§ **Records for this task**:
*** Block opens ***

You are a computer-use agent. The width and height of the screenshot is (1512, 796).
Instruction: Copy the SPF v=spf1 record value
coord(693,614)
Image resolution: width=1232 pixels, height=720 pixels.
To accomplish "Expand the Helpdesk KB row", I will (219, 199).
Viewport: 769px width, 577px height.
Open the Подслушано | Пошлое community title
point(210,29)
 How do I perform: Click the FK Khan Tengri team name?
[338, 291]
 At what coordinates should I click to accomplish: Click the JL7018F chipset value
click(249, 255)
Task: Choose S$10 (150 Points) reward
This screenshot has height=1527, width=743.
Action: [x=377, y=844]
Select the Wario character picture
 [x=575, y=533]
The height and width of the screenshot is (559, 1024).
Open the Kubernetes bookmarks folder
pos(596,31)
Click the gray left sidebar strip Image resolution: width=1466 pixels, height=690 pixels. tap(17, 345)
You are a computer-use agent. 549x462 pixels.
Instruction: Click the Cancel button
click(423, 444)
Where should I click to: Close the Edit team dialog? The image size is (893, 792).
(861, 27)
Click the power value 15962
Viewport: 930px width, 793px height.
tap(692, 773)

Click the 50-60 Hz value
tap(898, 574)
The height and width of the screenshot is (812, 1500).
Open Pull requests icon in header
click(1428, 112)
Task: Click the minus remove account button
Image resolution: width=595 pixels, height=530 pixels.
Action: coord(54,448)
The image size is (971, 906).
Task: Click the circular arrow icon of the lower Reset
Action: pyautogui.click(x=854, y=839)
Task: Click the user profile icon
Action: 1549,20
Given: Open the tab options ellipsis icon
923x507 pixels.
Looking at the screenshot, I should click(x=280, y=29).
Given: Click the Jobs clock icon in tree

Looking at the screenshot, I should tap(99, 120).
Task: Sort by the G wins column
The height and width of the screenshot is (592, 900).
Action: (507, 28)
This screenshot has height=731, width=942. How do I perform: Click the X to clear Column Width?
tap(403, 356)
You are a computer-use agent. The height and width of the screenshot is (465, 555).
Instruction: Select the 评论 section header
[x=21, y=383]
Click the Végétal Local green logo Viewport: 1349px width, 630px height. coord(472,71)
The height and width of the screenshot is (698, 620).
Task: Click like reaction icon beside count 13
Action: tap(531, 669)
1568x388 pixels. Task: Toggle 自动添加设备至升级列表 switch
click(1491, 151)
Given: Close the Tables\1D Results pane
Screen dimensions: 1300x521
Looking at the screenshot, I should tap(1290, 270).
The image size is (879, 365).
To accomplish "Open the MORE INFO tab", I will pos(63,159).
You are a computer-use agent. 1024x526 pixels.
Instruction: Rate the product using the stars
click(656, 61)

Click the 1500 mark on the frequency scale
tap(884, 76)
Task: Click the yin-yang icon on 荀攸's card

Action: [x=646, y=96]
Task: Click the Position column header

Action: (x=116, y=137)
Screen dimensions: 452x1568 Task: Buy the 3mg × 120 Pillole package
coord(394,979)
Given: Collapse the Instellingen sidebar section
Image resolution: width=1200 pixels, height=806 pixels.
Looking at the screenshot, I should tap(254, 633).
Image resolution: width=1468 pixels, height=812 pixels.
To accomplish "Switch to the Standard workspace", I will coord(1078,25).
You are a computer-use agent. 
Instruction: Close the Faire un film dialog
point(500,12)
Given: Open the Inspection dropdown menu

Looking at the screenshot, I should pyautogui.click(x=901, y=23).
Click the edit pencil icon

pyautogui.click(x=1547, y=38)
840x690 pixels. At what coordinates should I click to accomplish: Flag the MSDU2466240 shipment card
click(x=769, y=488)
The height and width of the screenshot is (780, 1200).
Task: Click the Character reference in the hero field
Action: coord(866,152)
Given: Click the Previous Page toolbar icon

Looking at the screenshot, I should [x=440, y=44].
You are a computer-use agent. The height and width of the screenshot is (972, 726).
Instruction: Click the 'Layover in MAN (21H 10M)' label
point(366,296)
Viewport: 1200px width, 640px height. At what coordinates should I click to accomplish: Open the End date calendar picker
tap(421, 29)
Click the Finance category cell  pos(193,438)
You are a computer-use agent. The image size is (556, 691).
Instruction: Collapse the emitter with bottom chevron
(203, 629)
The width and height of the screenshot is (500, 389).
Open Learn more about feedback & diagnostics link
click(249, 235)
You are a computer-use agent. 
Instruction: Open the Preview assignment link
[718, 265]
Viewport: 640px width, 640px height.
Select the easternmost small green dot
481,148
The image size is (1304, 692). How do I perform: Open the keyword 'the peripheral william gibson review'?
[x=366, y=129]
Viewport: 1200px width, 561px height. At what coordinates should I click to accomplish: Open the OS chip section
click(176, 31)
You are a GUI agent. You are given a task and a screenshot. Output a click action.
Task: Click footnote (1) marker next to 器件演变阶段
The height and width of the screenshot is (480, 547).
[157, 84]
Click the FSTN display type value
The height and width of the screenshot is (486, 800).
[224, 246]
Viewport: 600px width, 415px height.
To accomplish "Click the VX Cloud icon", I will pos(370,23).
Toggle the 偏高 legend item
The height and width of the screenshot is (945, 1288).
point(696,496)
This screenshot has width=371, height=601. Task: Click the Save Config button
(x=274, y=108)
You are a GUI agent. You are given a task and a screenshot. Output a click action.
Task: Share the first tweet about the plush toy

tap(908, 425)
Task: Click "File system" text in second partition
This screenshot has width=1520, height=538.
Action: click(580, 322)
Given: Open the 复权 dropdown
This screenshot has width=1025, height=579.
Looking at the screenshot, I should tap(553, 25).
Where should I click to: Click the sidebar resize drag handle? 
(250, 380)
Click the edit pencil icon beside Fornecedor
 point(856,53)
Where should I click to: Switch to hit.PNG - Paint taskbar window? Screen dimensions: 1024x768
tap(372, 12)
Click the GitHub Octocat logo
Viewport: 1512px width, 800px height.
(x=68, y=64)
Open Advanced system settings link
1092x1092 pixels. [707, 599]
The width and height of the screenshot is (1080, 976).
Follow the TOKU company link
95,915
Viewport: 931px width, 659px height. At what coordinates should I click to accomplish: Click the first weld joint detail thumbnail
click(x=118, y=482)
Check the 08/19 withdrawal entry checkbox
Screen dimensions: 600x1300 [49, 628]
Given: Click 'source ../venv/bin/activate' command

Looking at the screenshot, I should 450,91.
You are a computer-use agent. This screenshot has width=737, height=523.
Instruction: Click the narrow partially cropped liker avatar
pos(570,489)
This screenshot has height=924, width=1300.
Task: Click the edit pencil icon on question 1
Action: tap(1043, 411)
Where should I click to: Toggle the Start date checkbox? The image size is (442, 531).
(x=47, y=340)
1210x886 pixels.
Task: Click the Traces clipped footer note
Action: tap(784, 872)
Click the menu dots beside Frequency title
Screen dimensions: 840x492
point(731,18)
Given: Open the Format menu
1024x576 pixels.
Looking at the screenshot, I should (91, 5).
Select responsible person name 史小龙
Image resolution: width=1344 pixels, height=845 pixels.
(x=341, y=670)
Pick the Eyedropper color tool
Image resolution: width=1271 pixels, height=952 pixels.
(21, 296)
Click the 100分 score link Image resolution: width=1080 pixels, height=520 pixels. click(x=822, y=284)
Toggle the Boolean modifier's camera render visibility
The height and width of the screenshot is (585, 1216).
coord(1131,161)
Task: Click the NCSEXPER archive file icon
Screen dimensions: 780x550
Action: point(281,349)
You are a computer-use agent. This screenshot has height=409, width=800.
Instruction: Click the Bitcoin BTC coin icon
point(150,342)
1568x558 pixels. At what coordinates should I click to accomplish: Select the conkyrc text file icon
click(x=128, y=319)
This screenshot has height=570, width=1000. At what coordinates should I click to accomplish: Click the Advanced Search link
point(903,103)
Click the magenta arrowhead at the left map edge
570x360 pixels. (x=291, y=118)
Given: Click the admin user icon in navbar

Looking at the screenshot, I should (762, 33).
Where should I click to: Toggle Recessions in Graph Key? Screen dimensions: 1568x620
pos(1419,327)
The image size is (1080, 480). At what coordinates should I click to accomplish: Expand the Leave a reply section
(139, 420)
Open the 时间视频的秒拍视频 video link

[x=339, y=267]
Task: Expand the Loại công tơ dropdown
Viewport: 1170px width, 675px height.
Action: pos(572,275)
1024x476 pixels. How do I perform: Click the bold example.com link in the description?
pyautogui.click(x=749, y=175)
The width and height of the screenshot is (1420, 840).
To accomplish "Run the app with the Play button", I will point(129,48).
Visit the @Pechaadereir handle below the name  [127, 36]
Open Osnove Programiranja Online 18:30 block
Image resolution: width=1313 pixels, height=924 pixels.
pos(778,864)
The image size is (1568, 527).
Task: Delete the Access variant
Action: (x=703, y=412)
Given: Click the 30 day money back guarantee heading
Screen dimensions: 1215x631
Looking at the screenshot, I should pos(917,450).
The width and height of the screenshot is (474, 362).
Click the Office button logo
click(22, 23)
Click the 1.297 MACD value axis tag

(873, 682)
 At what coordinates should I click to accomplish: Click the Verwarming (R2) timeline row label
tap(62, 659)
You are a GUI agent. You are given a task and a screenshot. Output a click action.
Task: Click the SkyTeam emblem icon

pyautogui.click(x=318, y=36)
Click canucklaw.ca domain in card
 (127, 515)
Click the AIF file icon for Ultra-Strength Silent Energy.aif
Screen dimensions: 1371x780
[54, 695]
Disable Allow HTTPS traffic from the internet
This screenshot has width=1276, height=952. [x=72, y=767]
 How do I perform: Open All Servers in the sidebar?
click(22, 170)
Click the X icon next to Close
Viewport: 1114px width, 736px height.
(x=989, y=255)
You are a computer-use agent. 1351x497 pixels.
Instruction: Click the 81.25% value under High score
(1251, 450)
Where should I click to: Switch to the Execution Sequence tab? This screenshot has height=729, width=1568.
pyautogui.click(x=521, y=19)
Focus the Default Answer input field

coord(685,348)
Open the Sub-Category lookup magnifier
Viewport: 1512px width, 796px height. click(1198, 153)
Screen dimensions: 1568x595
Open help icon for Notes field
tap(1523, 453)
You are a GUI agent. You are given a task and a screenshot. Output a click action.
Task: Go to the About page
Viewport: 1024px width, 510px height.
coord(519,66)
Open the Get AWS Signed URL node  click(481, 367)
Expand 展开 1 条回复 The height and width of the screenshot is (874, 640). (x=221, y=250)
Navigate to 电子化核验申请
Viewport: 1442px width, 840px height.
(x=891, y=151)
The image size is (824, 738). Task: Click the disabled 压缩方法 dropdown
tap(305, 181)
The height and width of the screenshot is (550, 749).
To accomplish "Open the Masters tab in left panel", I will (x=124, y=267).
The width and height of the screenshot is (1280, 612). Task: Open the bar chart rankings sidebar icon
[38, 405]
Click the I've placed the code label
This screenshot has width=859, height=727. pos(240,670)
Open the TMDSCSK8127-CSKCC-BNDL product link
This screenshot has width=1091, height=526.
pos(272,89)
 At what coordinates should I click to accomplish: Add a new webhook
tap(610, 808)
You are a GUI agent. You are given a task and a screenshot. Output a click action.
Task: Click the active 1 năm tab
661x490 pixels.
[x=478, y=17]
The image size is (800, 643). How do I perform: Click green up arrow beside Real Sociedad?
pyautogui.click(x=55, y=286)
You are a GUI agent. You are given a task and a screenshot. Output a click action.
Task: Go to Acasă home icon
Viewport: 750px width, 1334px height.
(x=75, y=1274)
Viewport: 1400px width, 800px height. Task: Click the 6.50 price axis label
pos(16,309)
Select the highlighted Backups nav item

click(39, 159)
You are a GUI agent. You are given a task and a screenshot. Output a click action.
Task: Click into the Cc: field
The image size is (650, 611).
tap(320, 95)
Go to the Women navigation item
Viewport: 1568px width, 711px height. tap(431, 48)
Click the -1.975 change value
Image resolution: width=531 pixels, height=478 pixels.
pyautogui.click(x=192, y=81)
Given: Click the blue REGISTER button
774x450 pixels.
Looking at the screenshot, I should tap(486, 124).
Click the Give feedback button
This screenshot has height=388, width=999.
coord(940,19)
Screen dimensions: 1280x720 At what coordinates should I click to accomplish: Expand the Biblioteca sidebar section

*** Block closes ***

§ **Problem description**: Starting at the line that has "You are a computer-use agent. 549x462 pixels." in the records above, restate word for word every line until the one that has "Task: Click the minus remove account button", and include that one as well.

§ **Written answer**:
You are a computer-use agent. 549x462 pixels.
Instruction: Click the Cancel button
click(423, 444)
Where should I click to: Close the Edit team dialog? The image size is (893, 792).
(861, 27)
Click the power value 15962
Viewport: 930px width, 793px height.
tap(692, 773)

Click the 50-60 Hz value
tap(898, 574)
The height and width of the screenshot is (812, 1500).
Open Pull requests icon in header
click(1428, 112)
Task: Click the minus remove account button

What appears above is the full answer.